(Data entries)

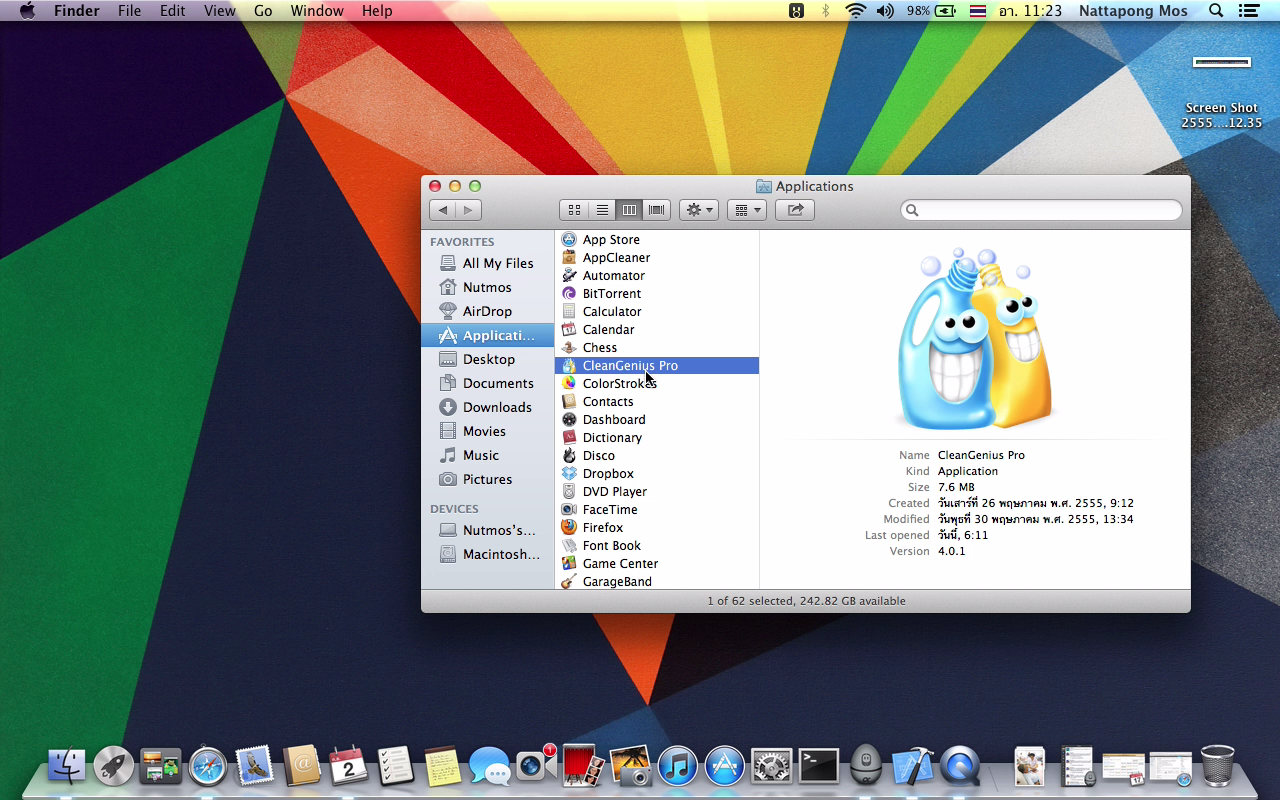Screen dimensions: 1280x800
Task: Open Safari from the Dock
Action: tap(208, 767)
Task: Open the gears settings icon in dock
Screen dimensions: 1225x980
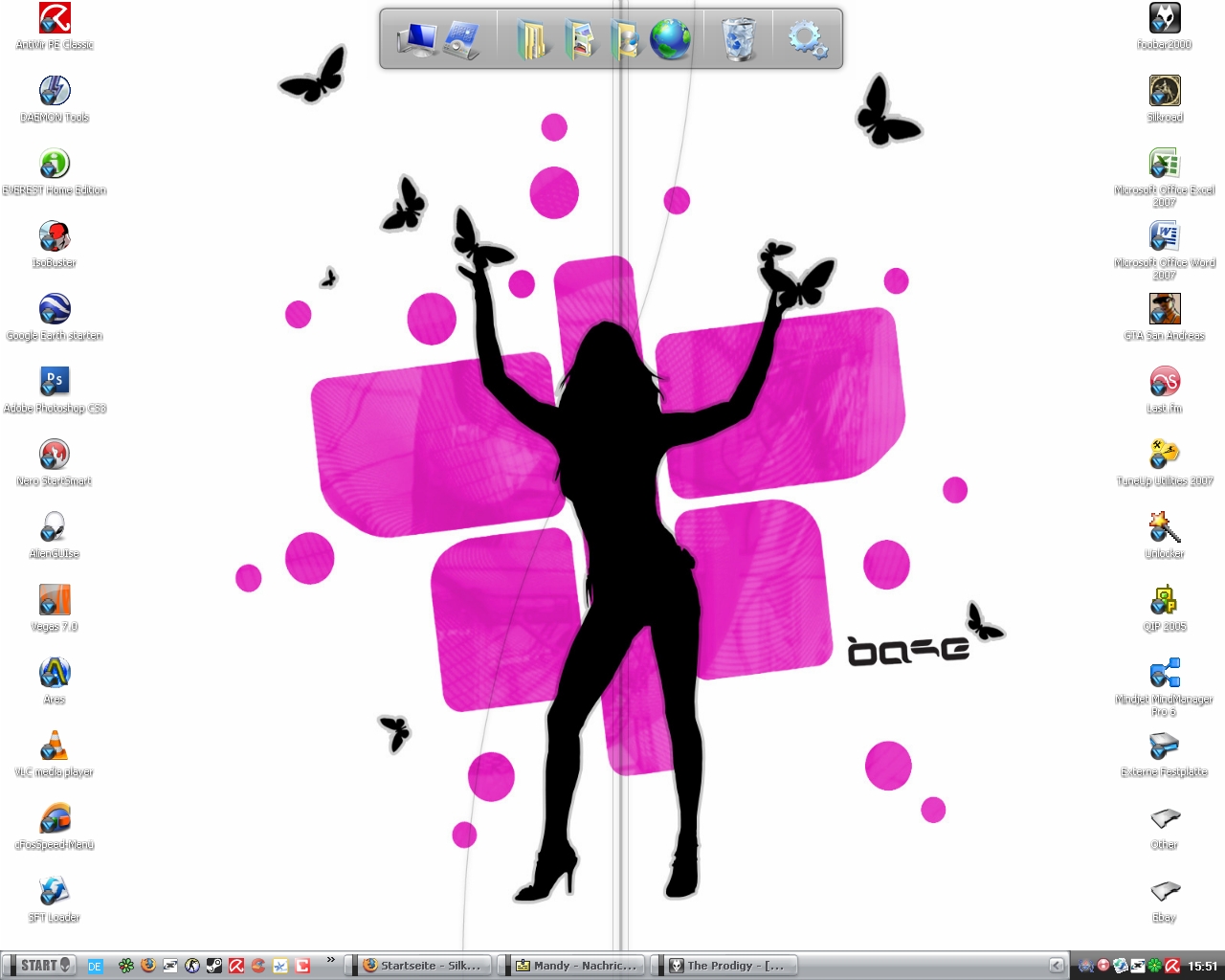Action: (807, 40)
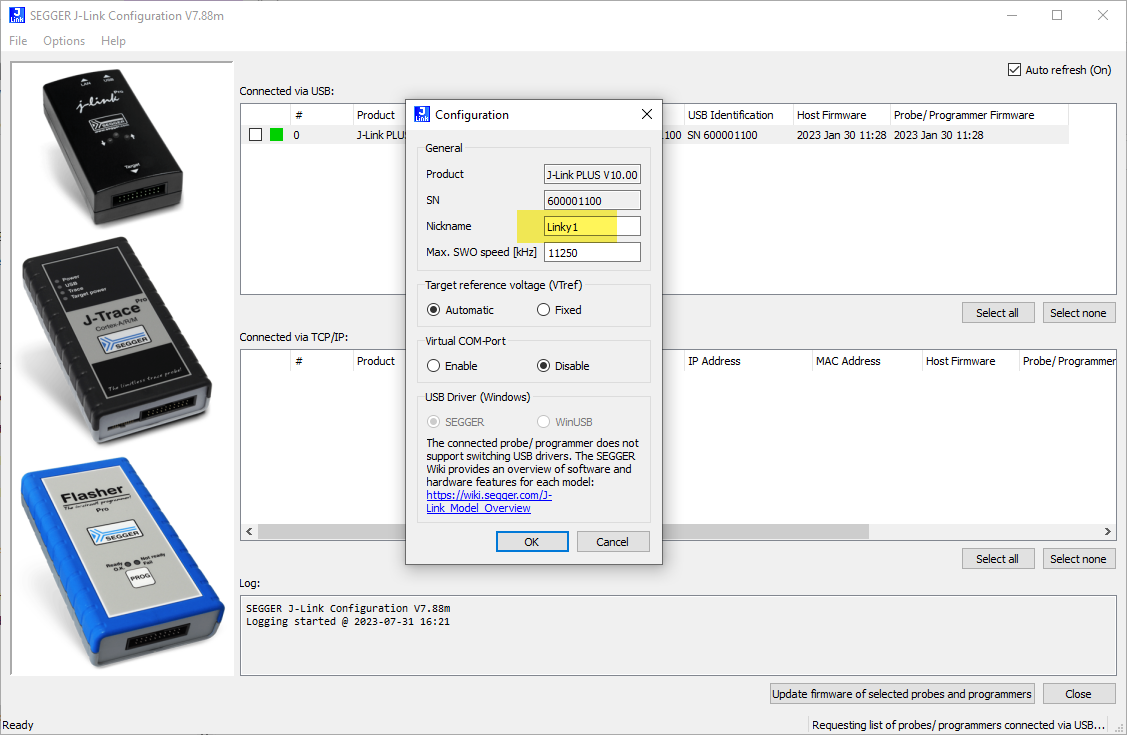Image resolution: width=1127 pixels, height=735 pixels.
Task: Select Automatic target reference voltage
Action: click(432, 310)
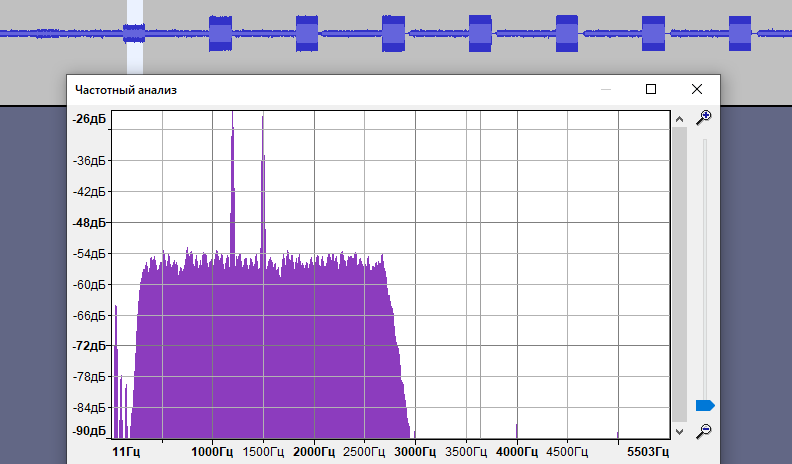Click the scrollbar down arrow
The image size is (792, 464).
(680, 431)
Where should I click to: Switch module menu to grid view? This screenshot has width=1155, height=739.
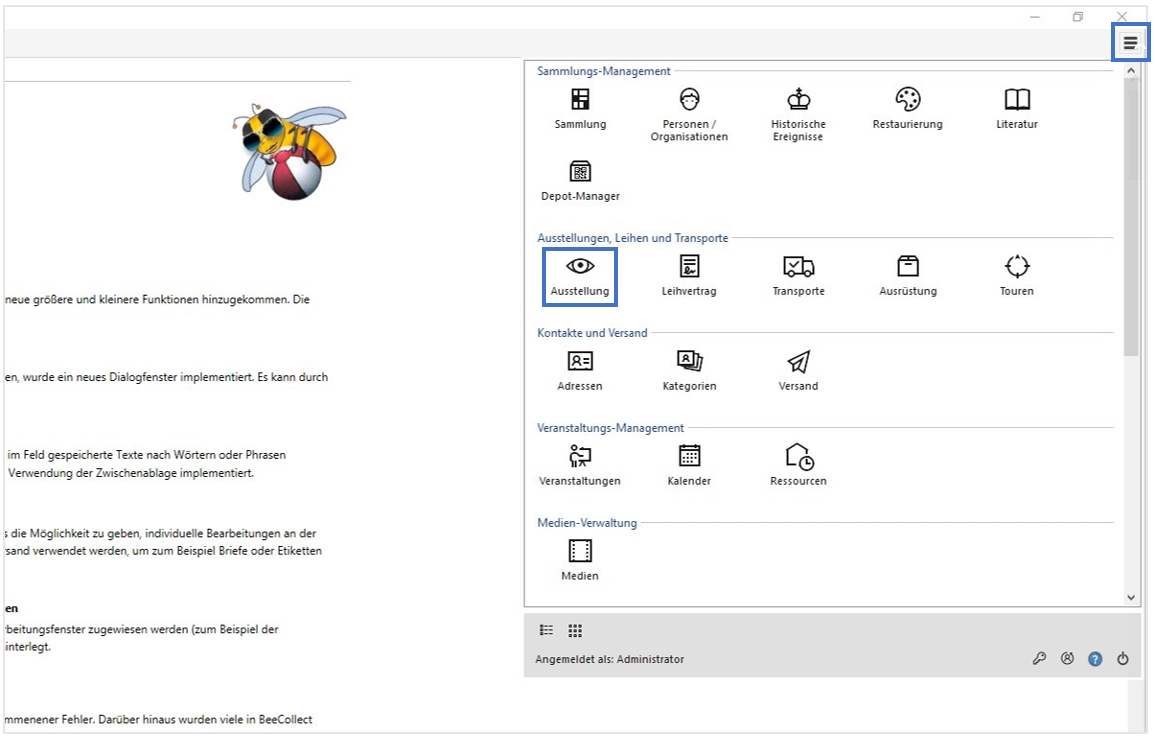coord(575,630)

TASK REQUIREMENTS:
Rewrite the listing above, swapping "grid view" for "list view" and keeping everything else the same. Leave the pictures out.

THE RESULT:
Screen dimensions: 1280x800
Task: Open Safari from the Dock
Action: tap(208, 767)
Task: Open the gears settings icon in dock
Screen dimensions: 1225x980
Action: (807, 40)
Image resolution: width=1127 pixels, height=735 pixels.
Task: Select Automatic target reference voltage
Action: click(432, 310)
Click the scrollbar down arrow
The image size is (792, 464).
(680, 431)
Where should I click to: Switch module menu to list view? This screenshot has width=1155, height=739.
coord(575,630)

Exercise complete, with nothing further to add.